## DATA TO PROCESS
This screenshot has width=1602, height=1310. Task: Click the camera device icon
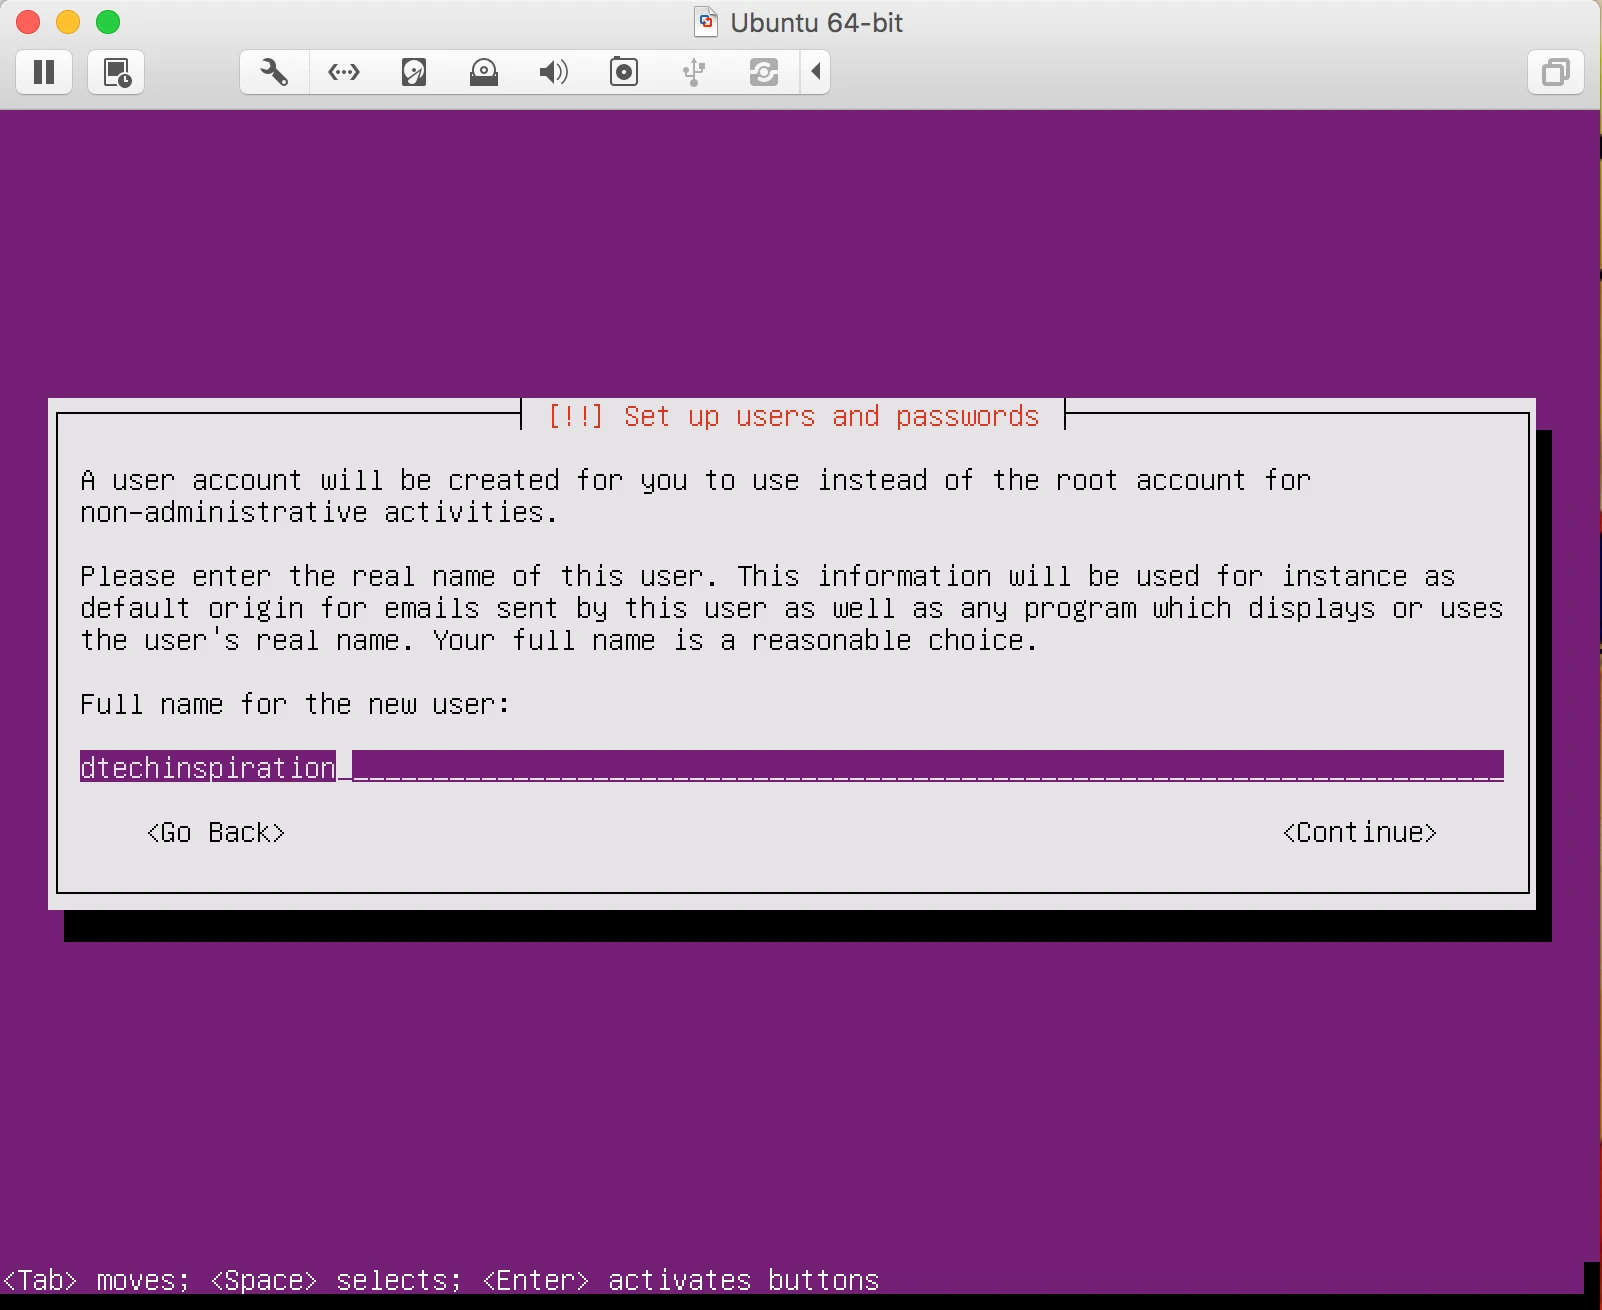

==

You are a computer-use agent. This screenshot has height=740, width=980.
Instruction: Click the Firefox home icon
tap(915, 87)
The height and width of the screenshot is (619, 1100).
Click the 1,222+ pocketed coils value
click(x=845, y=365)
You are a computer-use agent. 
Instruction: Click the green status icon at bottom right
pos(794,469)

## WORK TASK
Take from the material above every line that includes the word "height".

## SOLUTION FOR THIS TASK
This screenshot has width=1602, height=1310. Task: Click the camera device icon
You are a computer-use agent. This screenshot has height=740, width=980.
The height and width of the screenshot is (619, 1100).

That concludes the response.